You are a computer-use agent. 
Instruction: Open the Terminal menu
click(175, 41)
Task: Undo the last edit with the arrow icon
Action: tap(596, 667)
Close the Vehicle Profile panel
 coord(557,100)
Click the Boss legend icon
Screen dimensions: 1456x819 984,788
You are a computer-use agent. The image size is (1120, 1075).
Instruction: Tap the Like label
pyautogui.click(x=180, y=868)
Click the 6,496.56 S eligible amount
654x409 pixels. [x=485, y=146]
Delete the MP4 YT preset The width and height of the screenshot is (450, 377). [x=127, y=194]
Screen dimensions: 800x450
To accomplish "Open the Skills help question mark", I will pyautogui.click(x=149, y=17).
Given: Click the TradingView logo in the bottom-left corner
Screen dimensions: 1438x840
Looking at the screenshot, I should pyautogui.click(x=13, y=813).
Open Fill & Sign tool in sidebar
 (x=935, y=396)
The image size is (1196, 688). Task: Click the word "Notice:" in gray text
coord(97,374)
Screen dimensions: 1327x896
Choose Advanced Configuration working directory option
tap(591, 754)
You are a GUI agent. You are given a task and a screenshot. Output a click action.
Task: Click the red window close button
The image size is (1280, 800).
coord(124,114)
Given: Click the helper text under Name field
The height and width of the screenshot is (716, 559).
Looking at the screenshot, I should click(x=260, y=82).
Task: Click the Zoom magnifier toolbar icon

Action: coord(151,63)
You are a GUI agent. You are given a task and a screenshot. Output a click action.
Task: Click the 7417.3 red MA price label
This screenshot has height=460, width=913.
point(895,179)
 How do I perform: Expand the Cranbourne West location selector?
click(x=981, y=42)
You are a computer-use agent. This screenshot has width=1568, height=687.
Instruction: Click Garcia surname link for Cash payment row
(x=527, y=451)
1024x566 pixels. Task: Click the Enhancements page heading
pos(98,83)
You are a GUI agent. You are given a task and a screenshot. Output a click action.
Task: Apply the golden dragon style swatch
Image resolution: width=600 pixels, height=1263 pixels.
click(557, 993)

::::::

What is needed is a word-for-word copy of all the material.

You are a computer-use agent. 
Instruction: Open the Terminal menu
click(175, 41)
Task: Undo the last edit with the arrow icon
Action: tap(596, 667)
Close the Vehicle Profile panel
 coord(557,100)
Click the Boss legend icon
Screen dimensions: 1456x819 984,788
You are a computer-use agent. The image size is (1120, 1075).
Instruction: Tap the Like label
pyautogui.click(x=180, y=868)
Click the 6,496.56 S eligible amount
654x409 pixels. [x=485, y=146]
Delete the MP4 YT preset The width and height of the screenshot is (450, 377). [x=127, y=194]
Screen dimensions: 800x450
To accomplish "Open the Skills help question mark", I will pyautogui.click(x=149, y=17).
Given: Click the TradingView logo in the bottom-left corner
Screen dimensions: 1438x840
Looking at the screenshot, I should pyautogui.click(x=13, y=813).
Open Fill & Sign tool in sidebar
 (x=935, y=396)
The image size is (1196, 688). Task: Click the word "Notice:" in gray text
coord(97,374)
Screen dimensions: 1327x896
Choose Advanced Configuration working directory option
tap(591, 754)
You are a GUI agent. You are given a task and a screenshot. Output a click action.
Task: Click the red window close button
The image size is (1280, 800).
coord(124,114)
Given: Click the helper text under Name field
The height and width of the screenshot is (716, 559).
Looking at the screenshot, I should click(x=260, y=82).
Task: Click the Zoom magnifier toolbar icon

Action: coord(151,63)
You are a GUI agent. You are given a task and a screenshot. Output a click action.
Task: Click the 7417.3 red MA price label
This screenshot has height=460, width=913.
point(895,179)
 How do I perform: Expand the Cranbourne West location selector?
click(x=981, y=42)
You are a computer-use agent. This screenshot has width=1568, height=687.
Instruction: Click Garcia surname link for Cash payment row
(x=527, y=451)
1024x566 pixels. Task: Click the Enhancements page heading
pos(98,83)
You are a GUI agent. You are given a task and a screenshot. Output a click action.
Task: Apply the golden dragon style swatch
Image resolution: width=600 pixels, height=1263 pixels.
click(557, 993)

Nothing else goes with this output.